Pour la première fois à l’échelle mondiale, FIAN, une organisation qui lutte contre les violations des droits humains, a résumé et analysé ces conséquences dans son étude intitulée « Disruption or déjà-vu? » (Disruption ou déjà-vu ?). En plus de donner une vue d’ensemble mondiale des initiatives et processus, l’étude a examiné des projets et des réalisations au Brésil, en Indonésie, en Géorgie, en Inde et au Rwanda. Il en ressort que le passage au numérique contribue à aggraver les formes d’exclusion existantes.
Les résultats de l’étude montrent qu’il existe d’importantes lacunes en ce qui concerne les droits humains et les mécanismes de protection des groupes marginalisés. On retrouve ainsi les approches discriminatoires des politiques foncières du passé. Même aujourd’hui, la prise en considération des groupes marginalisés n’est pas une préoccupation majeure des gouvernements ou des donateurs internationaux. Ainsi, contrairement aux promesses d’éradication des problèmes courants dans le secteur foncier – corruption, répartition inéquitable des terres ou précarité de la propriété des terres – les technologies numériques encouragent les inégalités et favorisent l’accaparement des terres.

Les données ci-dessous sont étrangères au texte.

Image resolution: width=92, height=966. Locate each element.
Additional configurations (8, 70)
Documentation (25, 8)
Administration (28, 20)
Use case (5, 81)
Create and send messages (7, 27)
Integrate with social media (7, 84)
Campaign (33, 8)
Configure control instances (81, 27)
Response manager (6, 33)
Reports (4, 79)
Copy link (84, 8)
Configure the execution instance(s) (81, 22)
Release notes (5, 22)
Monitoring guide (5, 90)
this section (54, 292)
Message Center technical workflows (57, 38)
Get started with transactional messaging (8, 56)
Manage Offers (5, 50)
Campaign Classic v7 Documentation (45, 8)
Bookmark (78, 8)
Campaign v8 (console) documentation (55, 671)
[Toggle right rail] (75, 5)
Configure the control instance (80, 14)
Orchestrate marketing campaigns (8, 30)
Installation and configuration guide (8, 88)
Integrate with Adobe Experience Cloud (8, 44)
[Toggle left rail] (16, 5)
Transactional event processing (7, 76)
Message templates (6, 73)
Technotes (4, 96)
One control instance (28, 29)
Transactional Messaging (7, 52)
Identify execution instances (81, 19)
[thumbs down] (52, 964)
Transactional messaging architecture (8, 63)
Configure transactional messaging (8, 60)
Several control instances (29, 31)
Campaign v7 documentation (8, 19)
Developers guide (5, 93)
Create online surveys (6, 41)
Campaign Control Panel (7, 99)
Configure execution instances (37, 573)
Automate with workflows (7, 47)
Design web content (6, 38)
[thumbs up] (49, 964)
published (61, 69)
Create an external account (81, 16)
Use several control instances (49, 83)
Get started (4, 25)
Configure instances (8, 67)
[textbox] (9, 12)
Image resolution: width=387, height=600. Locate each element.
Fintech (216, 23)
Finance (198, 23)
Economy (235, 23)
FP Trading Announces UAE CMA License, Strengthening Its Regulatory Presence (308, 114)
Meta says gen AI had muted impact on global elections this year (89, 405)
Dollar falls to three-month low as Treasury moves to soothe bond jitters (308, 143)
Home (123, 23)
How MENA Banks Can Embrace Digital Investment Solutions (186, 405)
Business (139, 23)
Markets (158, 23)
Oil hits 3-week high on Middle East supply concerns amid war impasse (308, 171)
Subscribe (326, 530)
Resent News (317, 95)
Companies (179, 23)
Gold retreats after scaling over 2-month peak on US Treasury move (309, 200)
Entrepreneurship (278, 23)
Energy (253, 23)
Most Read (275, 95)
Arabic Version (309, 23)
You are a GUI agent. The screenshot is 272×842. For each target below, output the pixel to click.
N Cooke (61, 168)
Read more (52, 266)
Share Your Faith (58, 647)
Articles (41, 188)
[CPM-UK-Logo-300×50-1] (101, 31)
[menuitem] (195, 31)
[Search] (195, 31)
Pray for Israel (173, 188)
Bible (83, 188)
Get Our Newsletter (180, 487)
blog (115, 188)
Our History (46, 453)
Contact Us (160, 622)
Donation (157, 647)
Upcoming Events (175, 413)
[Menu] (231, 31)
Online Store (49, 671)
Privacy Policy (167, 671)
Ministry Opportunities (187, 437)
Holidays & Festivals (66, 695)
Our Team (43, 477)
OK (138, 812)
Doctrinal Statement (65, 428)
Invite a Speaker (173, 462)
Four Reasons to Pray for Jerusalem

FIAN propose par conséquent une grille d’analyse basée sur les lignes directrices foncières des Nations unies, grâce à laquelle les conséquences néfastes du passage au numérique sur le respect des droits humains sont identifiées et contrées.
Importants résultats de l’étude
- Les grandes entreprises et les élites locales utilisent les données pour s’approprier les terres et en exclure les communautés locales. À titre d’exemple, citons le Mirador National Park de 700 000 hectares, au Brésil, où l’industrie agroalimentaire a illégalement acquis des terres dans des réserves naturelles grâce aux cadastres numériques. Cet accaparement numérique des terres a entraîné le déplacement de centaines de familles qui vivaient là depuis des générations.
- Des expériences sont réalisées dans le secteur foncier de plus de 20 pays du monde entier avec la technologie Blockchain, qui constitue la base de cryptomonnaies telles que Bitcoin. Grâce à cette technologie de pointe, on prétend qu’il est possible de résoudre les problèmes fondamentaux de gestion des terres. Toutefois, les dernières informations dont on dispose sur les projets indiquent que cette technologie s’est pour l’instant montrée peu efficace. De nombreux essais ont « coincé » ou ont été interrompus.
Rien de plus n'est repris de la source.